Entries from a dataset:
################

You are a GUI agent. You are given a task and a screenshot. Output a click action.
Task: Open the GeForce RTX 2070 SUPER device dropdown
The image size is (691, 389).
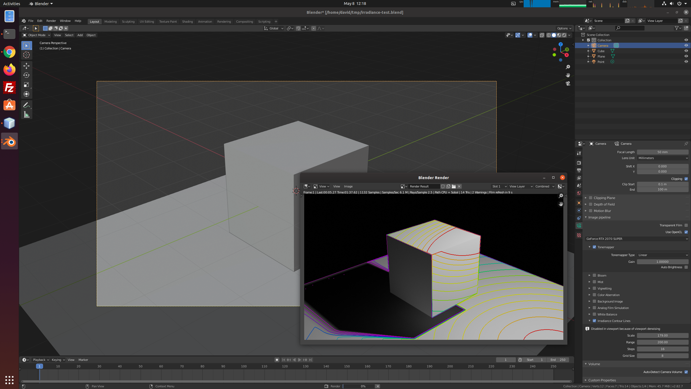pos(636,239)
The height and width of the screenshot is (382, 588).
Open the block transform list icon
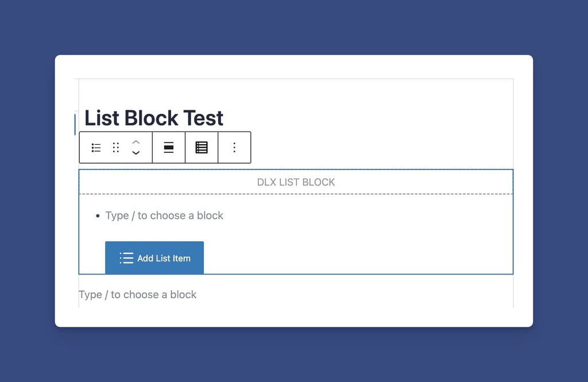pos(95,148)
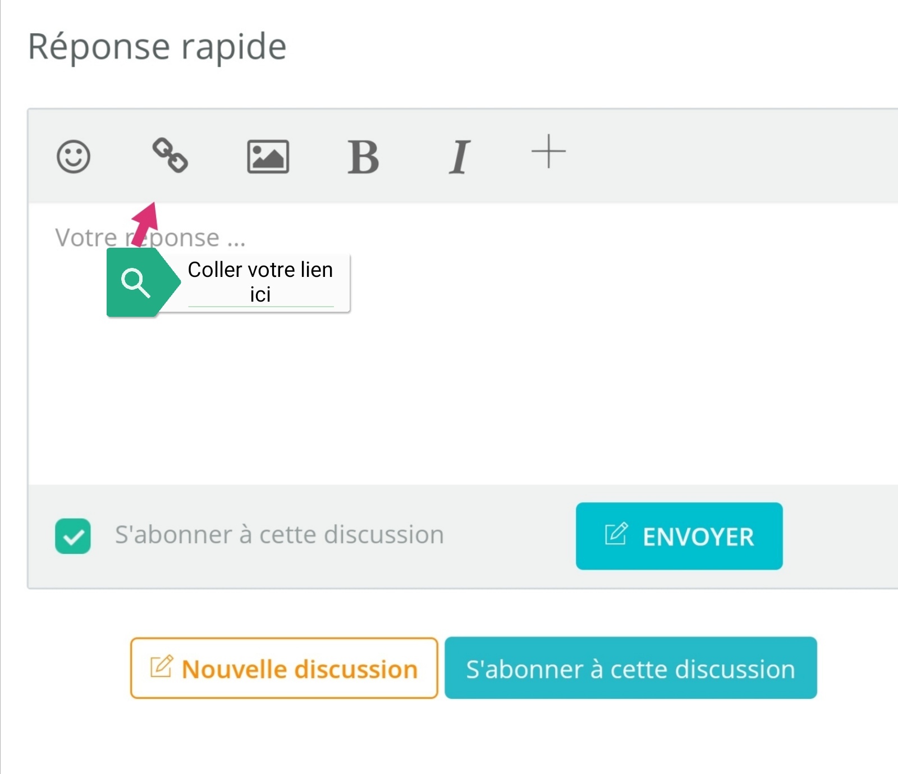Click the teal 'S'abonner à cette discussion' button

point(630,668)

################

* _Brief_: Could you replace every "screenshot" with "screen capture" throughout the entries above, keep everything else unchanged, and leave the pictures out of your answer?

* _Answer to the exercise_:
You are a GUI agent. You are given a task and a screen capture. Output a click action.
Task: Open the GeForce RTX 2070 SUPER device dropdown
The image size is (691, 389).
pos(636,239)
The height and width of the screen capture is (382, 588).
Open the block transform list icon
pos(95,148)
Click the teal 'S'abonner à cette discussion' button

point(630,668)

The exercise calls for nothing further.